Turning Trusted Media Brands (formerly Reader’s Digest Association) into a multi-platform media company
At DIS 2019, Vince began by explaining Trusted Media Brands’ mission is to create compelling content and deliver uplifting communities and products and services that bring customers’ passions to life.
Vince explained that most media companies don’t have formal product development orientation, but there are matrices that Trusted Media Brands use to determine whether products are viable or not. The company’s key question was: “how do you take the large audience coming to the company’s websites and then develop things to sell to them?”
Vince stressed that a flexible, agile, customer-centric approach was what has worked best for Trusted Media Brands.
He encouraged companies to “design the product or services with a specific human in mind, rather than a generic customer.” He also added that companies needed to move quickly in bringing things to market. He said that the idea of the MVP (minimum viable product) can work really in the media – starting with something like a landing page. Vince suggested it is a good way to get a quick reaction to an idea.
Vince also stressed the importance of ongoing discussions between the product development team and the engineering team, as well as the centrality of Growth Hacking with companies reacting quickly to incoming data.
Vince acknowledged that it is not easy to introduce this type of system as they entail a degree of cultural change within a company.
He then ran through a series of innovations that his brands have delivered. For the brand Family Handyman, the company was able to digitise detailed construction plans that had been included in the print magazine and then charge for them.
Another example was an SIP for Reader’s Digest, which curated the most popular online health content. It became one of the company’s best selling one-off magazines ever.
“The third example is an online learning product that we launched,” added Vince. “We took mostly existing print and digital material and did a mashup, putting it online behind a paywall and allowed people to subscribe to a series of classes. We ran them for two of our titles – Family Handyman and Taste at Home.”

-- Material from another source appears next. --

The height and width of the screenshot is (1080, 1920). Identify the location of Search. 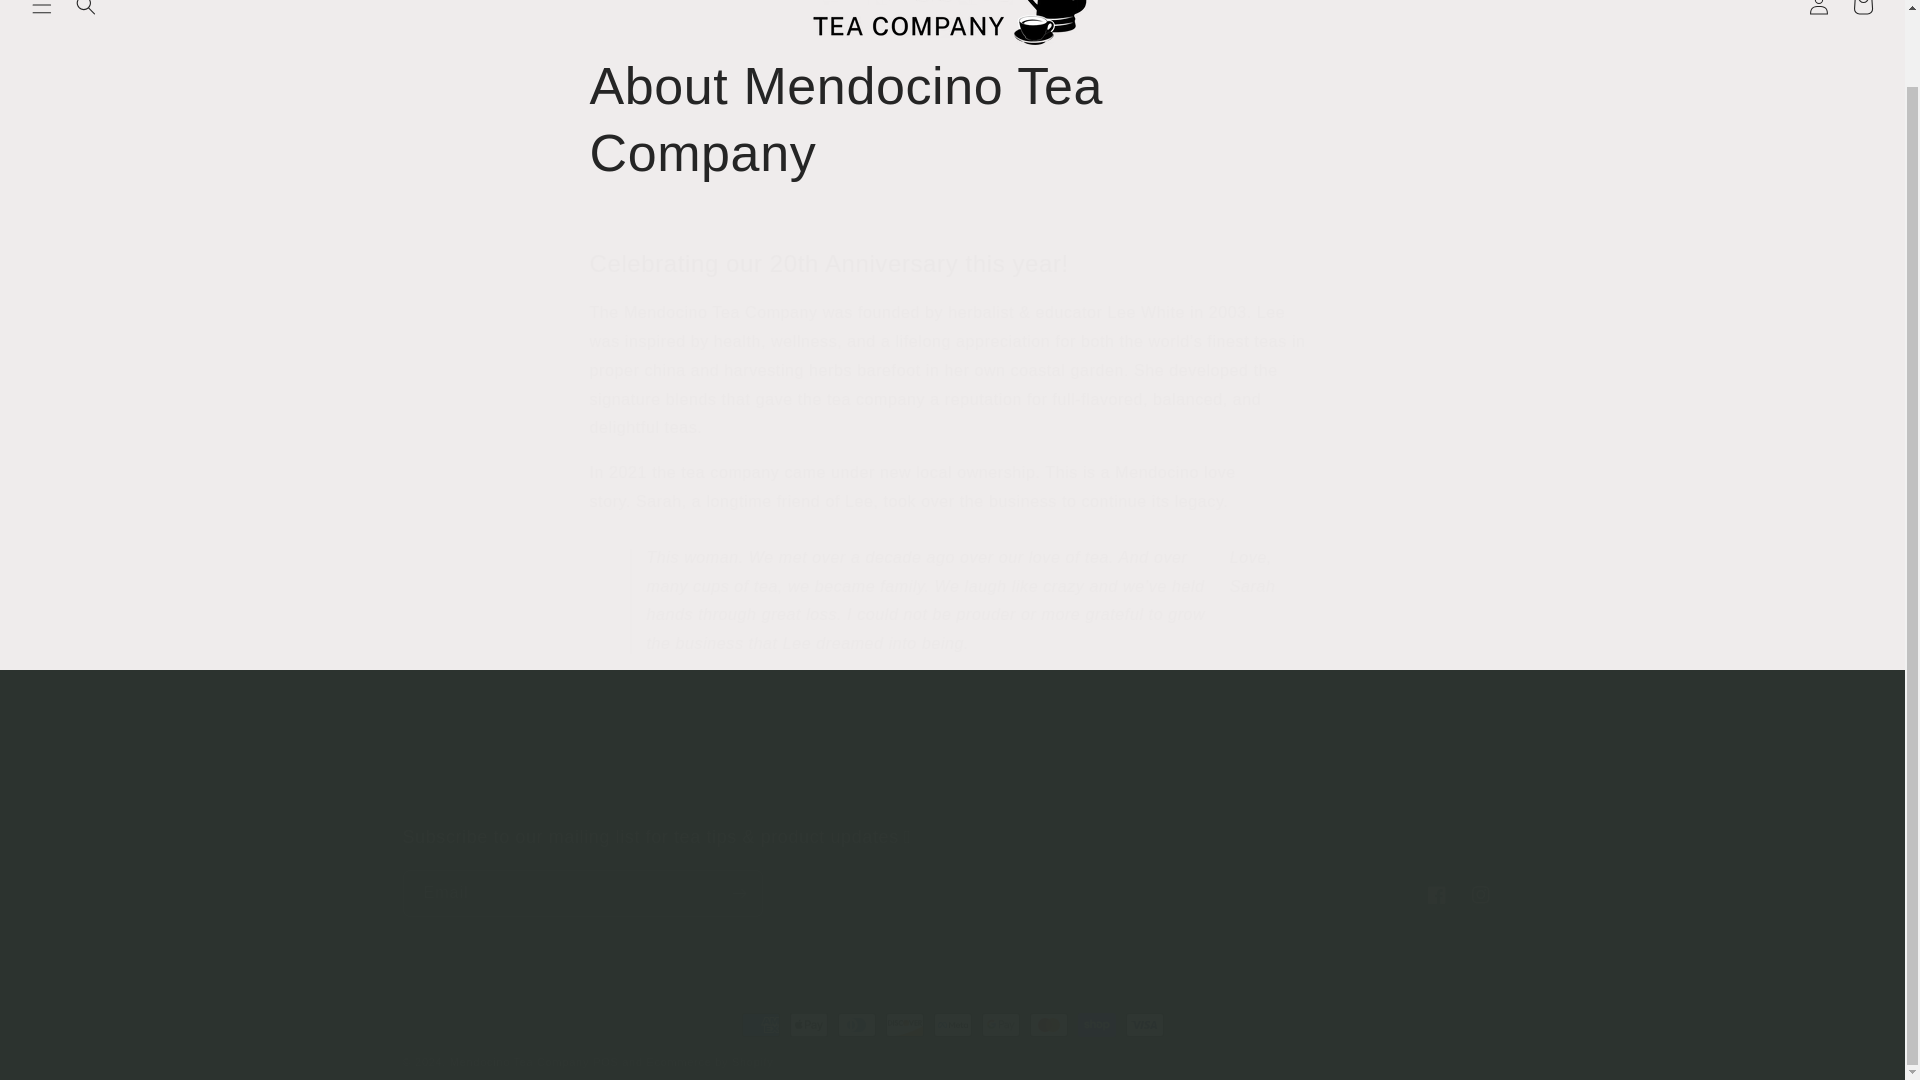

The project initially floundered and didn’t make any money, so Vince had to find a way to make it work.
“We did an audit and discovered that the traditional ‘waterfall approach’ to product development was too slow in this instance. We had created a whole body of videos to to launch the courses, and we didn’t launch the course until the videos were all 100 per cent ready. Our market research lead to errors as to who we thought might buy the product and this was reflected in the content of the videos.
“With the Taste at Home project, our videos looked like free YouTube content. There is a lot of content out there in the space, so we needed to differentiate our output.”
Also, as Vince discovered, the content was aimed at the wrong market sectors. “We initially aimed at beginners. However, the readers of Family Handyman are not beginners, but highly skilled, so they weren’t engaging with our content.”
“We adopted an agile approach and we shut down the Taste At Home. We used Facebook, created differentiated price models, offered premium courses with live instructors, developed new subscription models and more. Crucially, there was much more live testing of benefits, targeting etc and this enabled us to build a business model that was based on what was happening.”
Vince reported that by year two the project was close to breaking even and by year four it was turning a healthy profit. The courses had a knock-on effect of encouraging sales of books and magazines. It also lead to the creation of Handyman Insider, a membership programme.